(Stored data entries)
BEGIN
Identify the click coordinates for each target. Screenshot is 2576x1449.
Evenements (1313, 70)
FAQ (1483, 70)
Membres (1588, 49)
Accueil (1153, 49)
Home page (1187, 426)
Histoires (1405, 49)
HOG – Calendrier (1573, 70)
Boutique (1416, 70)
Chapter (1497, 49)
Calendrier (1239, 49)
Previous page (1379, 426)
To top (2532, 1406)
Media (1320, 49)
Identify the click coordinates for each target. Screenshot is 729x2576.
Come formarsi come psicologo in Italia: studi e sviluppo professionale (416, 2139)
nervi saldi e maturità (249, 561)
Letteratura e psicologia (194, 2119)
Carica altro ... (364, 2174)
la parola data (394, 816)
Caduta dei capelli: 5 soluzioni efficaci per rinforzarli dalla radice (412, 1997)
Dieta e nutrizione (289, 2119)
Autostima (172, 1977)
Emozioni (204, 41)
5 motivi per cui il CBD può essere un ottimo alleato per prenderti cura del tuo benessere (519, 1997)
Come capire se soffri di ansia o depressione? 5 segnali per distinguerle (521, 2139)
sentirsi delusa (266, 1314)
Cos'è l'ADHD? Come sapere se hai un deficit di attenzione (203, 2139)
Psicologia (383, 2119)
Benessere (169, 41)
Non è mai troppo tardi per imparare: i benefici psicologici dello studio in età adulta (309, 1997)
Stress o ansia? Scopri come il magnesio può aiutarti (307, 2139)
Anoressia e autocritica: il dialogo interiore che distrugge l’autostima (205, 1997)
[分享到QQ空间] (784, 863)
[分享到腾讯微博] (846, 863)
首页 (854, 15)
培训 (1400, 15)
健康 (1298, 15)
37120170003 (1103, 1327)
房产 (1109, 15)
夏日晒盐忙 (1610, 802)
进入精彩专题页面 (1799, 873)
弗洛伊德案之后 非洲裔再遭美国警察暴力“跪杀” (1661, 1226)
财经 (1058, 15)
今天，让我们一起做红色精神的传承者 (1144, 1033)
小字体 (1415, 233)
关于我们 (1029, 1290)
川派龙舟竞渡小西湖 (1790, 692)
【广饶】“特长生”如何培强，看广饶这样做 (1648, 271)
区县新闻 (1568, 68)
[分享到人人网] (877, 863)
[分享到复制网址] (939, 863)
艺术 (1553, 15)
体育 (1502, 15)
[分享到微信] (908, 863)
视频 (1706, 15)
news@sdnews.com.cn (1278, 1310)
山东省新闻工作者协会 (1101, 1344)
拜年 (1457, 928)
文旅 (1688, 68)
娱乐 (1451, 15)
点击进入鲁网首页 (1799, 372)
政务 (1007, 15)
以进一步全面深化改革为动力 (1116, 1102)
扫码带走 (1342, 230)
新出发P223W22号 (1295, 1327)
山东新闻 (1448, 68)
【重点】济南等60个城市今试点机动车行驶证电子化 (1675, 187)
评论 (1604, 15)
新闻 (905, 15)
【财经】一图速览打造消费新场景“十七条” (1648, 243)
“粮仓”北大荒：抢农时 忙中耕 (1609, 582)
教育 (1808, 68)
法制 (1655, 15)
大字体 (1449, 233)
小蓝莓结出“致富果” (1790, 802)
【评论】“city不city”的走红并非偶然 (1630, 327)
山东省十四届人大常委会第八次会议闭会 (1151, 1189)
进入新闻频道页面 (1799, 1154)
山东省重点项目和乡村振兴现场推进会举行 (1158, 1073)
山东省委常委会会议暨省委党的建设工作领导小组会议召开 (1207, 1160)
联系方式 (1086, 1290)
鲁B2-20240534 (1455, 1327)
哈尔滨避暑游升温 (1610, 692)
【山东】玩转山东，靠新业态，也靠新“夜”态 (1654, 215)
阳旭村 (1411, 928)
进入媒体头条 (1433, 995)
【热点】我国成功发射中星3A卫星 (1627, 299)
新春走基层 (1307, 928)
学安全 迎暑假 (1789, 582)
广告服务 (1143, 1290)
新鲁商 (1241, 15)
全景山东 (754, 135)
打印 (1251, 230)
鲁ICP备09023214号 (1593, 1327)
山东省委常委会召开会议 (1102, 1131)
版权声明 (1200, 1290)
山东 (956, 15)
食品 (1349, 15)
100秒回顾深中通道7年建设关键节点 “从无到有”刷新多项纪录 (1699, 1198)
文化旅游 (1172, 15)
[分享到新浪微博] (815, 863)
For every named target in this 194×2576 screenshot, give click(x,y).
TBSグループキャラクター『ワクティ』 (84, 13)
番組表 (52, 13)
END
### BRIEF
Transcribe the entries above word for word, from the first line through the line containing "la parola data (394, 816)", and nothing else.

### ANSWER BOX
Identify the click coordinates for each target. Screenshot is 2576x1449.
Evenements (1313, 70)
FAQ (1483, 70)
Membres (1588, 49)
Accueil (1153, 49)
Home page (1187, 426)
Histoires (1405, 49)
HOG – Calendrier (1573, 70)
Boutique (1416, 70)
Chapter (1497, 49)
Calendrier (1239, 49)
Previous page (1379, 426)
To top (2532, 1406)
Media (1320, 49)
Identify the click coordinates for each target. Screenshot is 729x2576.
Come formarsi come psicologo in Italia: studi e sviluppo professionale (416, 2139)
nervi saldi e maturità (249, 561)
Letteratura e psicologia (194, 2119)
Carica altro ... (364, 2174)
la parola data (394, 816)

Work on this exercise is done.